*EXCERPT TO READ:*
►

Can you imagine throwing in mRNA into that perfect system. Abomination!!
Ugh, yea, its absolutely disgusting.
We are not irreducibly complex
We are not two cards leaning against one another where one card can not exist without the other. Gradual addition is possible for everything we have seen, and your clotting example is such an example; As long as every step is a net positive, it doesn't matter if there are downsides to be ironed out.
Clotting at all is a HUGE advantage over getting punctured and dying. Sure, there are downsides if you're missing the complex regulatory and safety features modern clotting has, but circulatory systems have existed almost as long as true multicellular organisms have - bleeding out has been a selective pressure that whole time.
So first you clot, and that's a game changer. Sure if it clots in the wrong place or if you can't clear it you'll meat the double edge of that sword but hey - being punctured is no longer a guaranteed death sentence. That's a NET POSITIVE.
Then you evolve all the other features we come to have.
'Darwinian' evolution absolutely has the evidence to support it. All the way from the biochemical at the level of nucleic acid formation into self replication, to cooperative association to form proto-cells, to gradual organ development as with eyes, systems development like the circulatory system to include clotting, to the organism level where we gain and lose traits adapting to an environment and it's pressures in species altering fashions. It's all there.
It's all from god, and you have missed it because you somehow think god's grand plan is incompatible with god... all because you hated the messenger.
Explain the Cambrian explosion using the Darwinian theory of evolution. I know we aren't going to agree, but I want to hear your take on it.
I can't argue against a position you haven't articulated.

◄

*COLLECTED MATERIAL:*
►

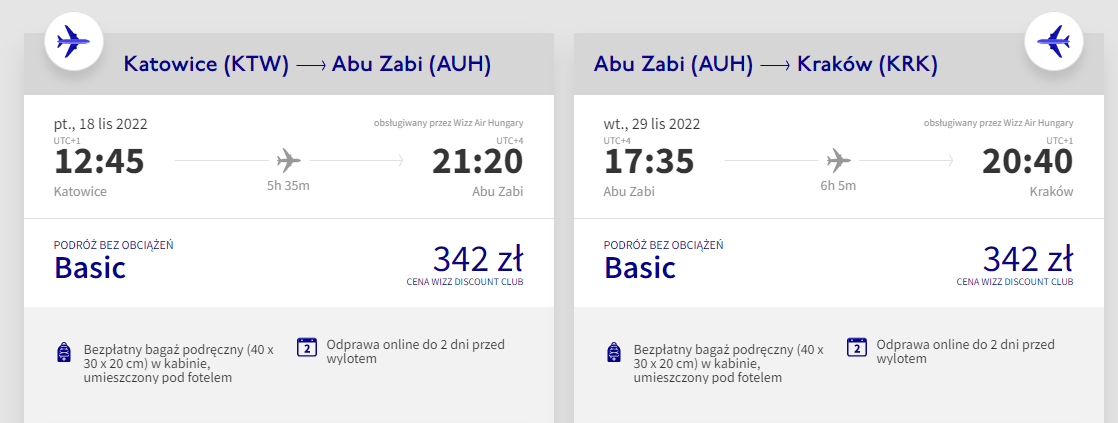Screen dimensions: 1118x423
Task: Click the 342 zł return flight price
Action: tap(1028, 259)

◄

*EXERCISE:* Carry the evolution debate forward from its last reply.

*RESULT FOR THIS TASK:*
You say the Cambrian explosion completely invalidates Darwin, but... what?? how?? I can't even imagine why you would think such a thing in the first place.
Get your head out of the books and experience the real world.
Accidents as magnificent as creation to not occur in a vacuum. Every aspect of life follows rules, many of them shared. All the hallmarks of intelligent design are there.
When we’re smart enough, we’ll find God’s autograph on his creation.
And it's called natural selection.
When his children can not conceive it, he says that he created light, and then the firmament to separate the waters, and when they are ready they recognize it as the suns igniting and processing hydrogen and helium into the larger elements necessary for life, before exploding and recoalescing into planets of water, separated by the cosmos inbetween, or from our perspective, what's up there, the firmament.
Some asshole said evolution proved god didn't exist, and because you knew god existed, that must mean evolution is wrong. But you've missed the point entirely. The premise that evolution refutes god was as absurd an argument as heliocentrism was an argument against god. The atheist was wrong not because he believed evolution, but because he was grasping at anything to prove his point but you somehow allowed evolution to belong to him rather to you.
Once you realize that, you can better admire god's work.
I have no problem believing in natural selection and evolution, and I have no problem accepting that a higher power may have been involved in the process. But accepting a higher power's hand in creating the universe does not automatically lead to a belief in the same God that wiped out the entire human race (except Noah and family) or advocated the murder of innocent women and children in the slaughter of the Canaanites, to mention just one example.
Stories that get in the way of belief are not reason not to believe - reason to question and to think and to wonder what the pieces must be in order for it all to fit together sure.
Agreed. Just because its not how we imagine it, doesn't mean there is any less validity in God, or our creator. Often times many things are not as we imagine them to be in reality.